• [WHAT YOU SHOULD DO]:
Word for word, restate the lines from the one holding "You are a computer-use" through the last line of the material below, and leave every picture out.

• [MATERIAL PROVIDED]:
———

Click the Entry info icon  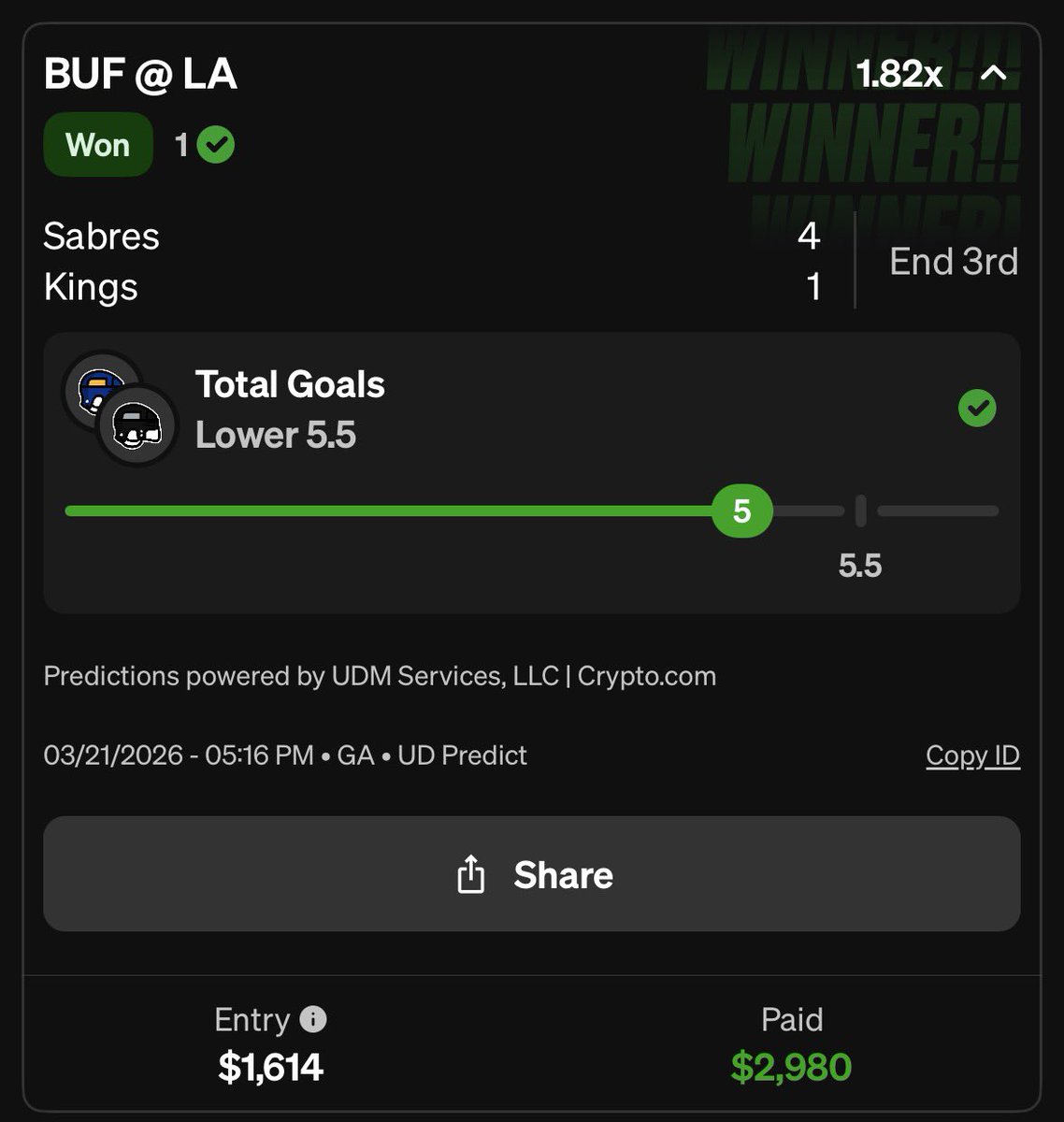tap(313, 1019)
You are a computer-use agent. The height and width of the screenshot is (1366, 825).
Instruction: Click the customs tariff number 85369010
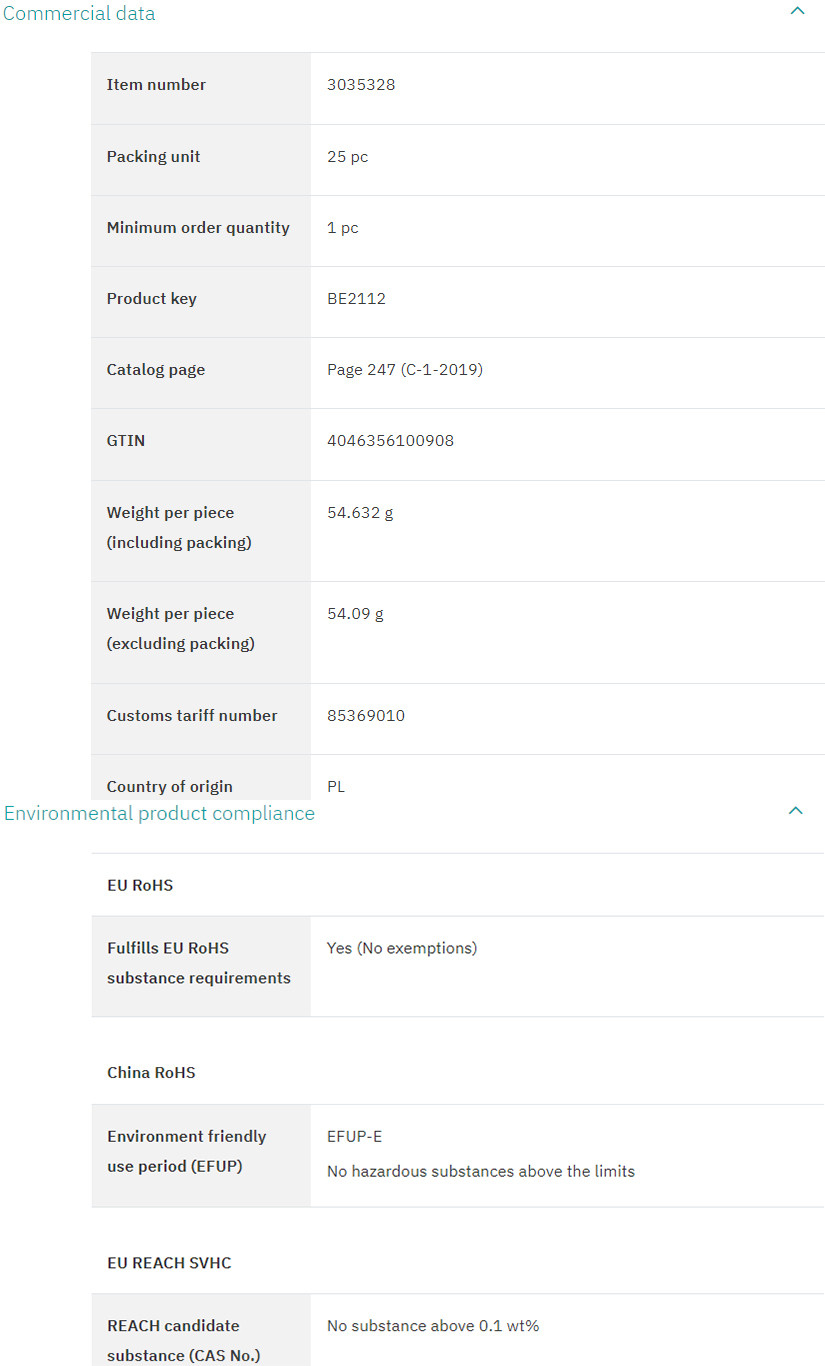tap(366, 716)
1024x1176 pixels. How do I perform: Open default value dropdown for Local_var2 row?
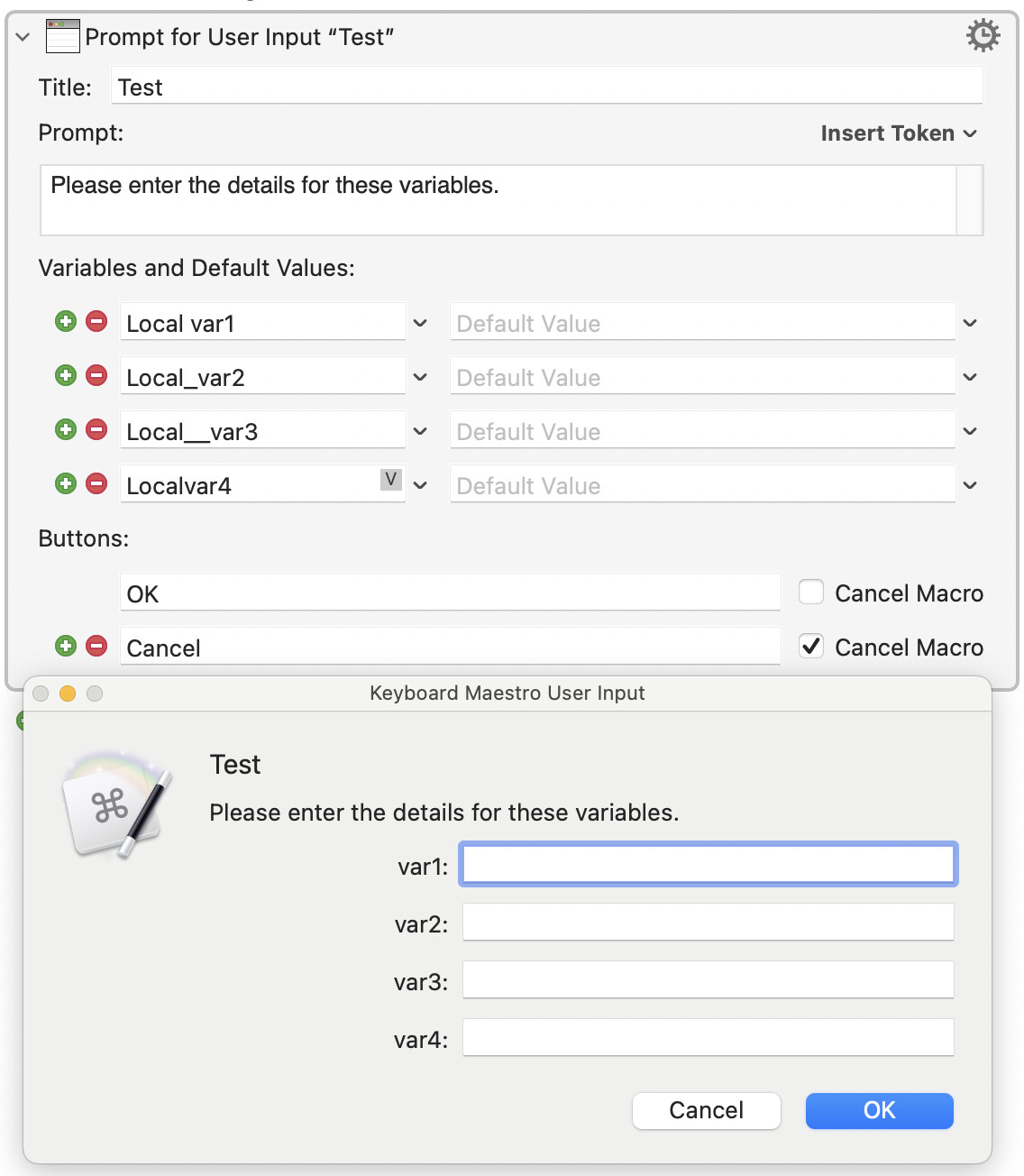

———

• [EXERCISE RESULT]:
You are a computer-use agent. The height and width of the screenshot is (1366, 825).
Instruction: Click the customs tariff number 85369010
tap(366, 716)
1024x1176 pixels. How do I perform: Open default value dropdown for Local_var2 row?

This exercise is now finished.